En el aire de la noche se oyó un ruido de tela desgarrada: el abrigo de Colin había cedido, pero el niño aún se mantenía colgado a medias en el tejado, agarrado al alero.
Charles alargó la mano.
— ¡Colin! Aún no te muevas; ¿alcanzas a darme la mano?
El pequeño alargó un brazo y Charles lo cogió por los dedos.
Mélanie soltó el aliento, con los dientes apretados para resistir la presión de las lágrimas. En el callejón se escuchó un ruido de pisadas. Apartó la vista de Charles y Colin para advertir al recién llegado que no se moviera, pero el hombre ya se había detenido. Era Edgar, sin sombrero, dorado el pelo bajo el claro de luna. Tenía la mirada fija en el tejado donde Charles tiraba de Colin para ponerlo fuera de peligro. No pareció ver a su cuñada, oculta a la sombra del alero. Ella volvió a mirar la escena de arriba. En ese momento, su esposo se lanzó boca abajo contra las tejas, sujetando al niño contra sí, y gritó el nombre de su hermano. No era una advertencia, sino una súplica angustiosa.

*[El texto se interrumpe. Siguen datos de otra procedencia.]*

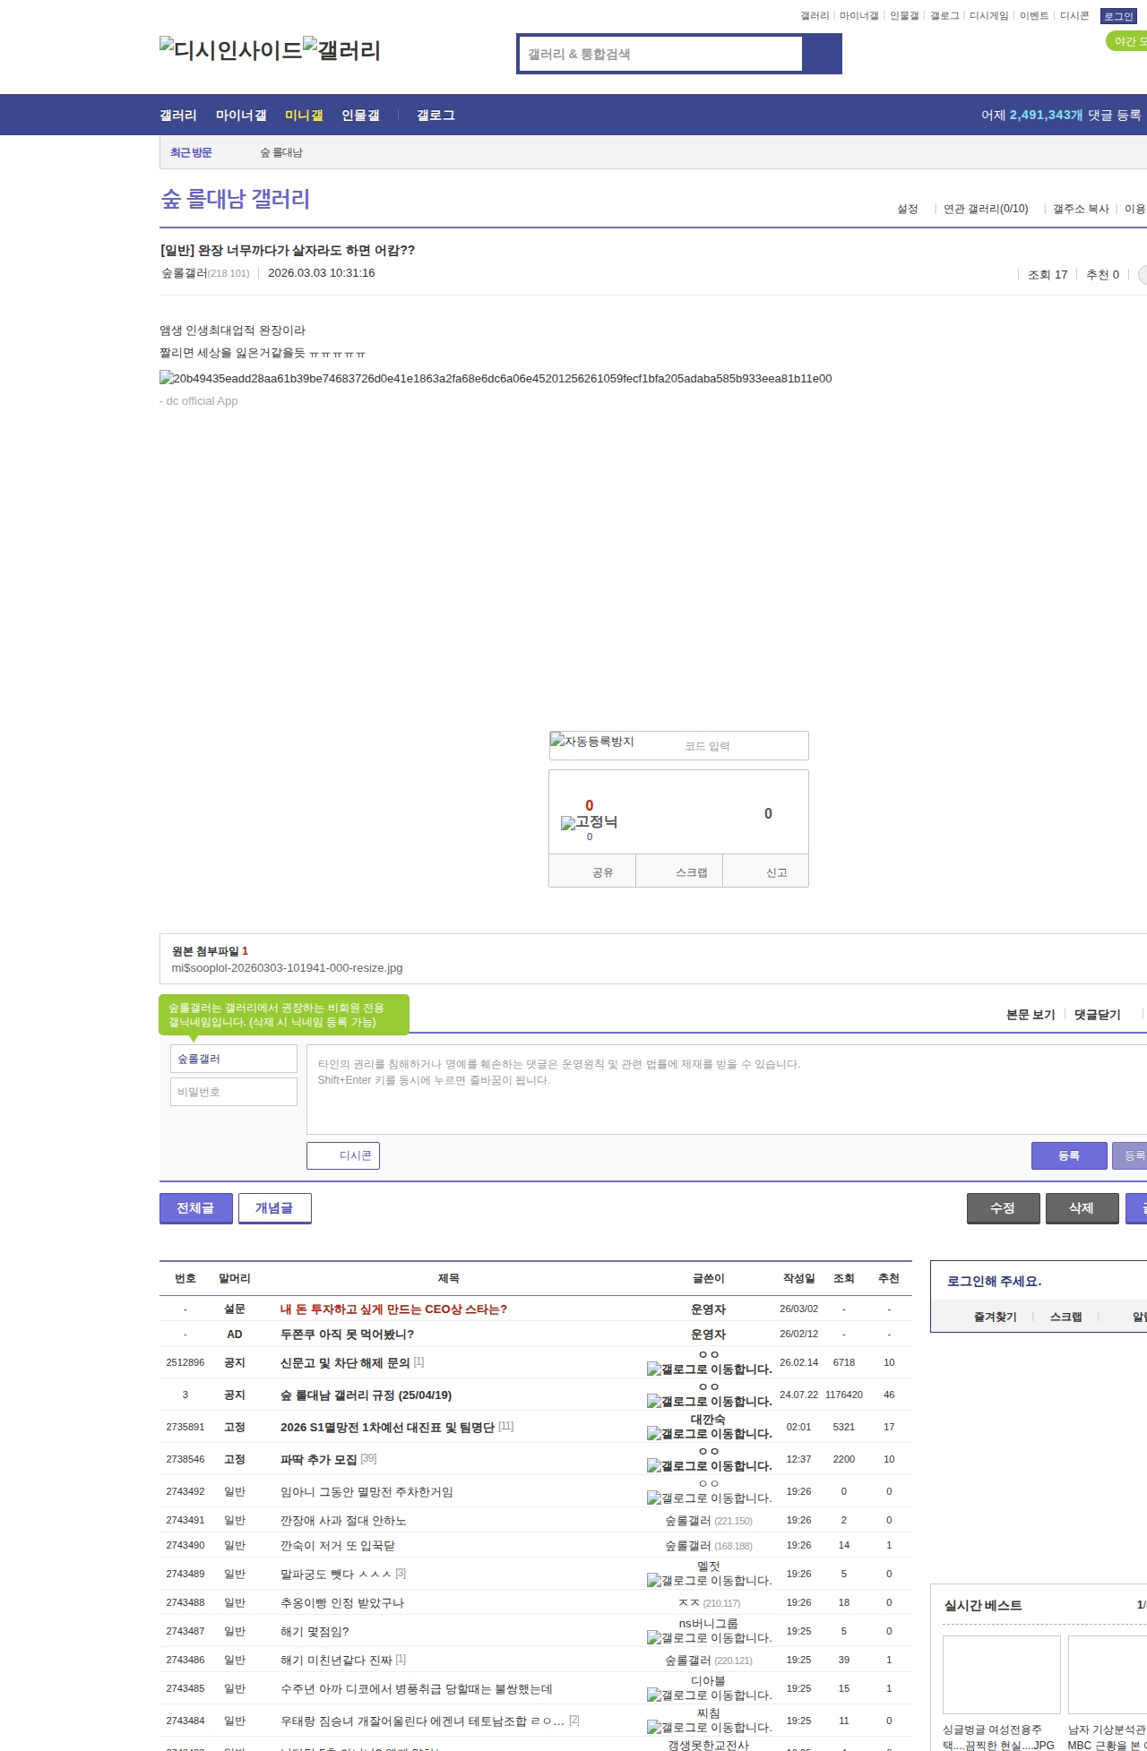The width and height of the screenshot is (1147, 1751).
Task: Toggle comments with 댓글닫기
Action: pos(1097,1015)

Mélanie bajó la vista hacia Edgar y vio en su mano el lustre de una pistola. Lo vio levantar el brazo y apuntar hacia el tejado. Su intención estaba escrita en cada línea de su cuerpo.
Ella no tuvo tiempo para pensar o planificar nada. Levantó su propia pistola y disparó contra su cuñado. La bala lo alcanzó en el pecho.